[Stored records]

-=-=-

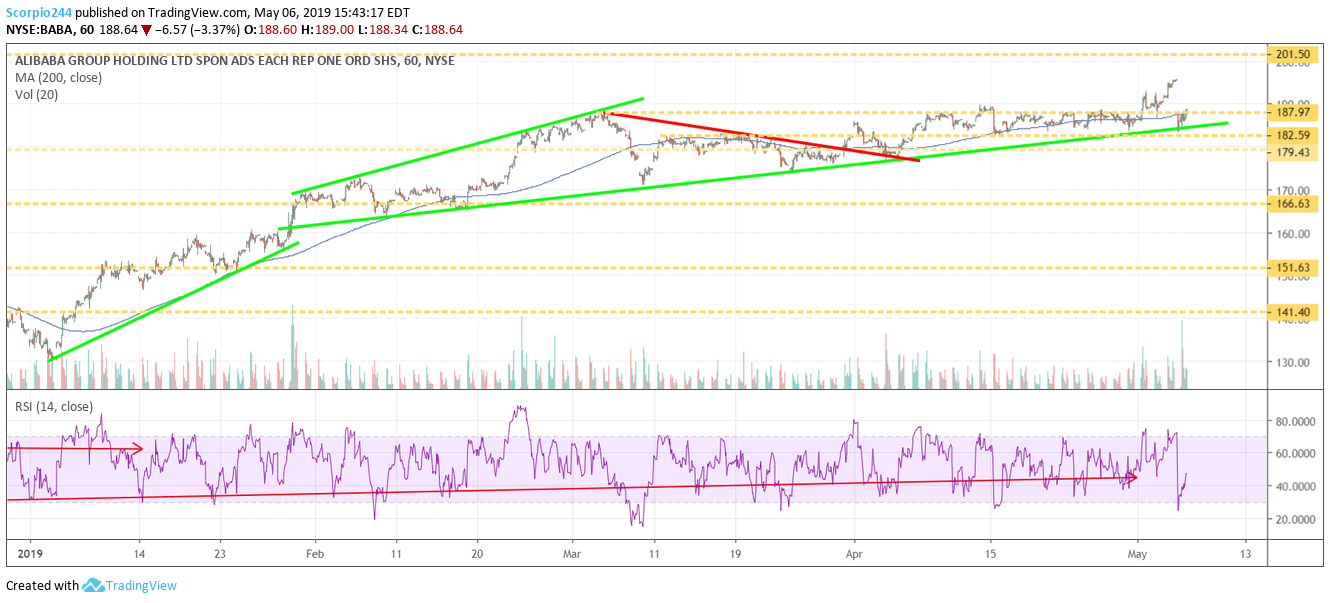
Task: Click the short red arrow in the RSI pane's upper left
Action: (x=76, y=448)
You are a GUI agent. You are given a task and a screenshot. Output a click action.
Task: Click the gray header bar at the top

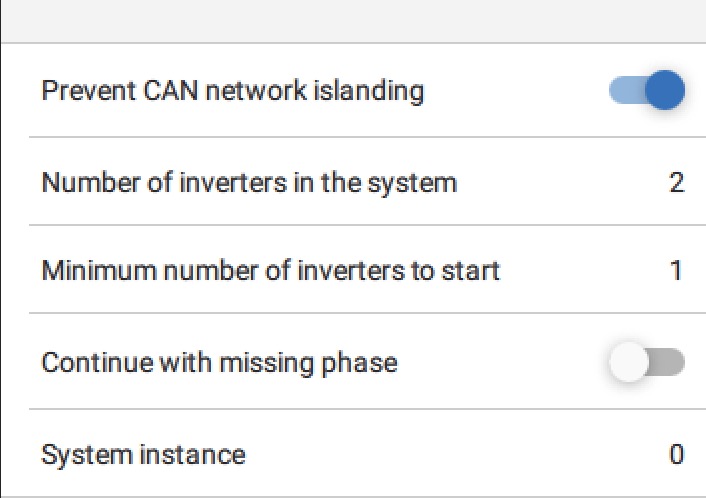[353, 20]
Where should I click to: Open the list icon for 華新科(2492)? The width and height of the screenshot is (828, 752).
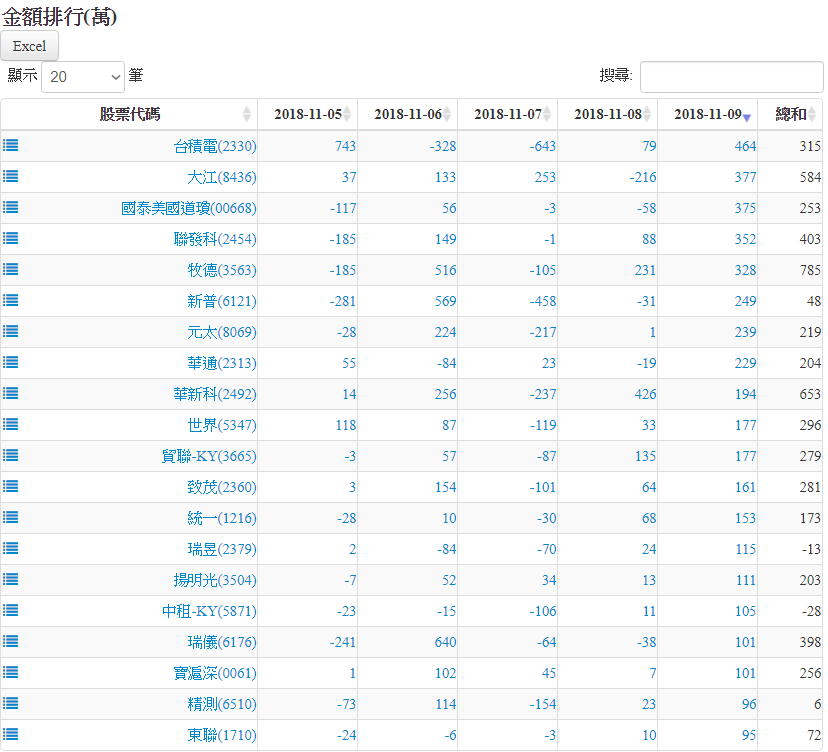[x=11, y=393]
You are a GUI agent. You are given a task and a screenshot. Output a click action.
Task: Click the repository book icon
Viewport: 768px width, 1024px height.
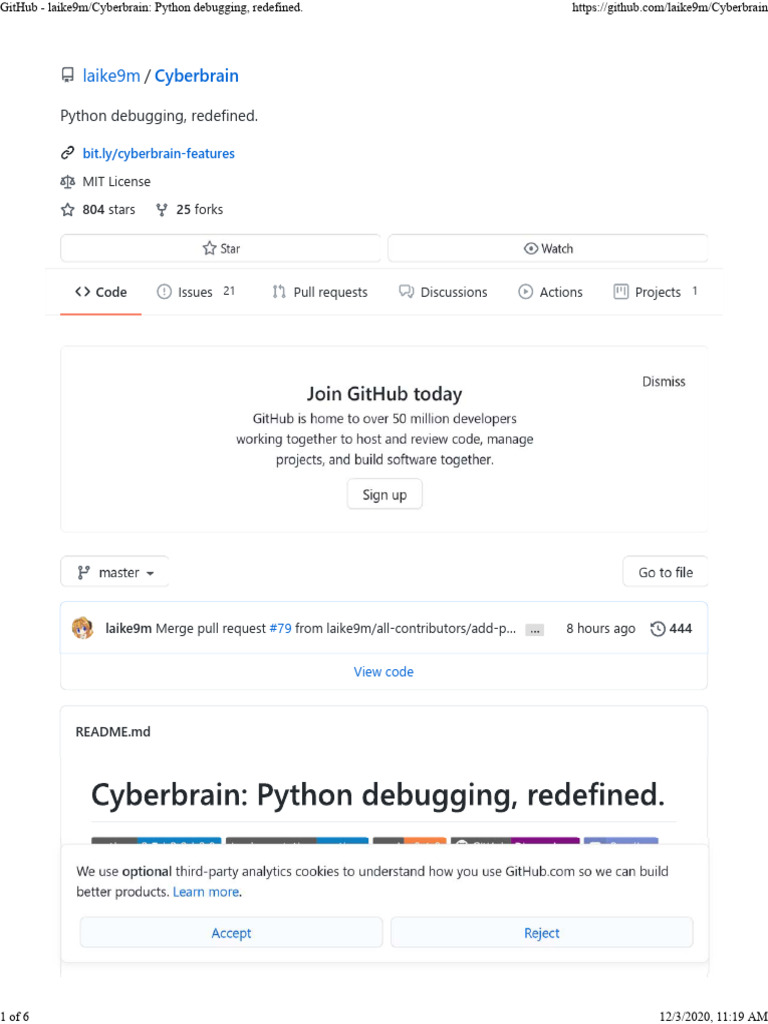coord(67,76)
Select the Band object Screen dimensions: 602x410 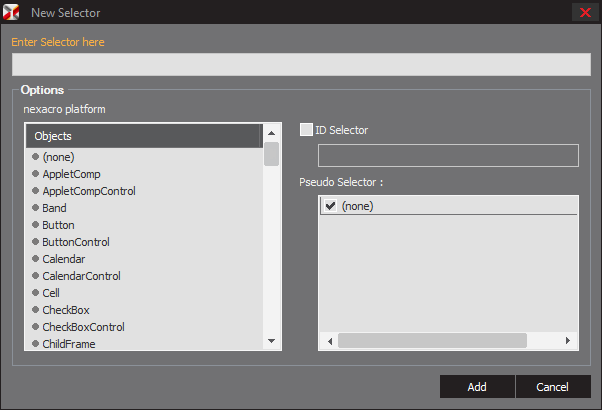[54, 208]
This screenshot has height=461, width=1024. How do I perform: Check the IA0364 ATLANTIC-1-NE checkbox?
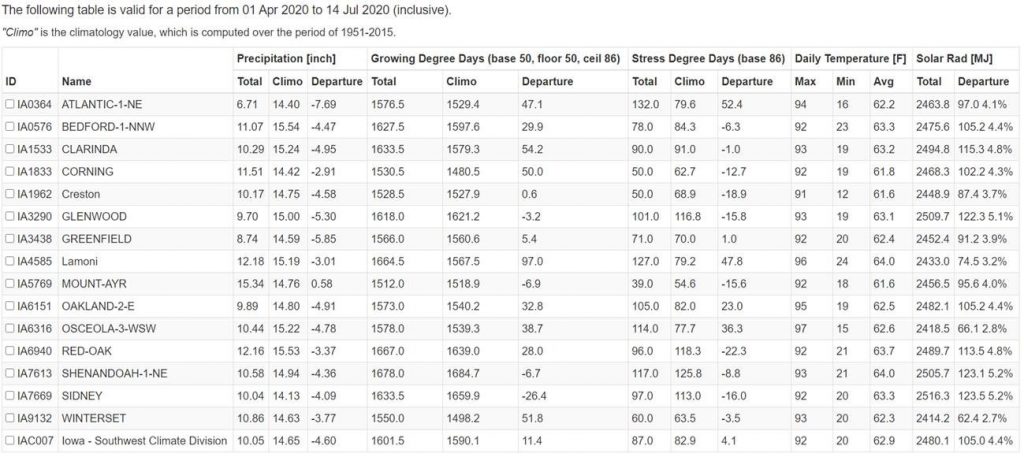[10, 104]
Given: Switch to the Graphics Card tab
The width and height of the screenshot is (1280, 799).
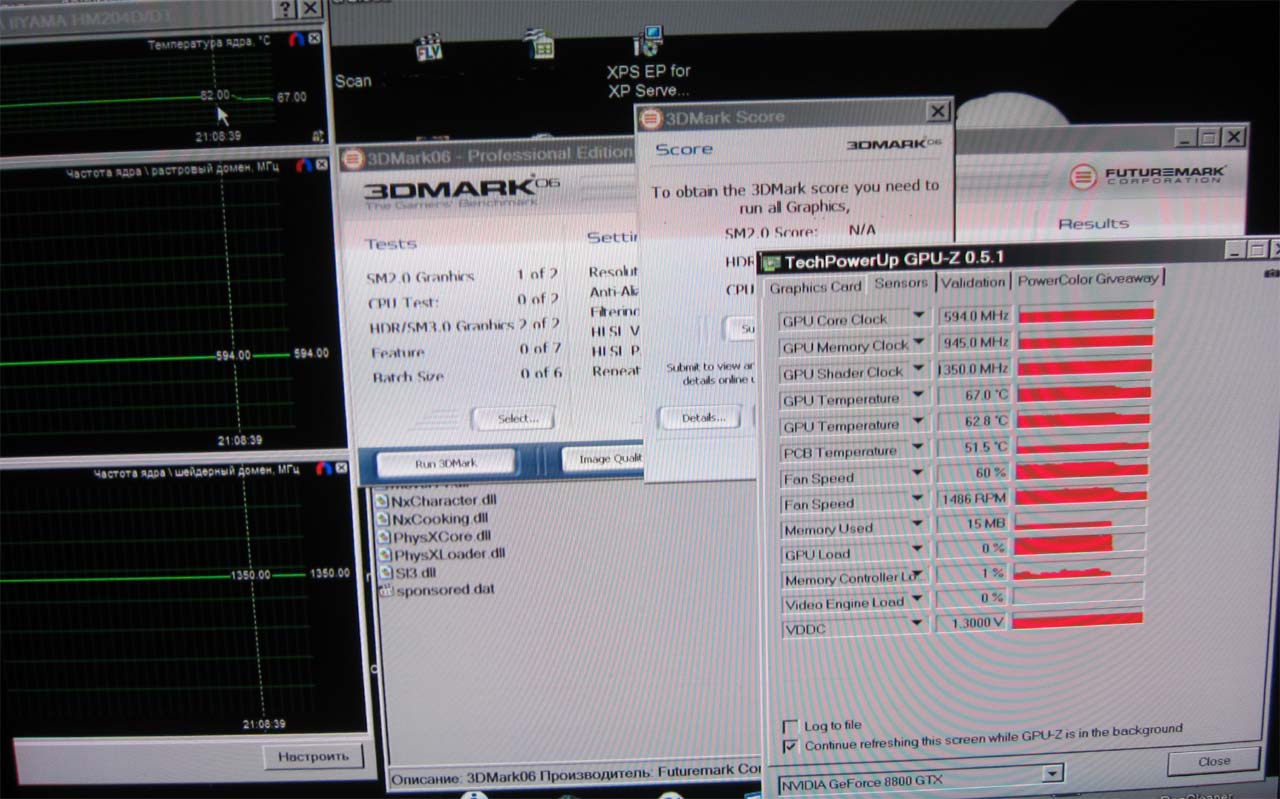Looking at the screenshot, I should (x=815, y=287).
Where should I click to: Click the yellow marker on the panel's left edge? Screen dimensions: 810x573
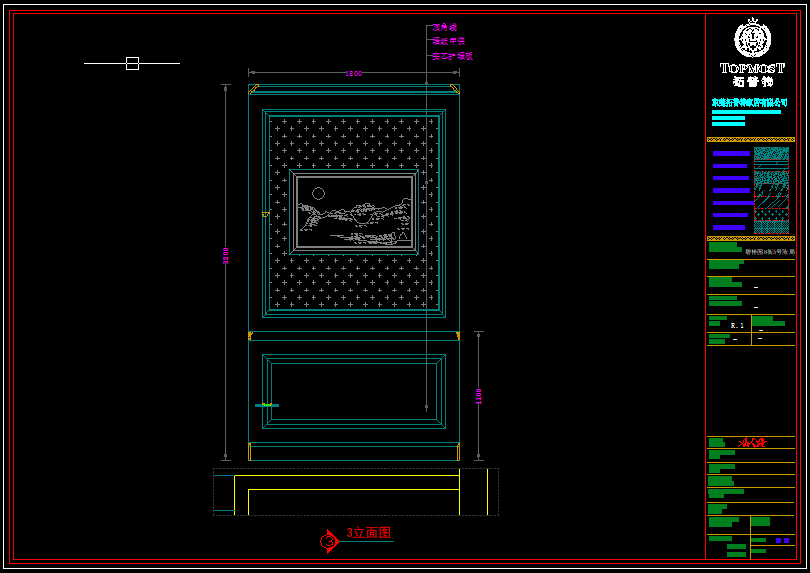pyautogui.click(x=265, y=214)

-=-=-

Work item: From the line containing "Where should I click to: Click" through the last line of the records above, reproduce every line exactly, leaving out the pictures.

Exercise response:
Where should I click to: Click the yellow marker on the panel's left edge? Screen dimensions: 810x573
pyautogui.click(x=265, y=214)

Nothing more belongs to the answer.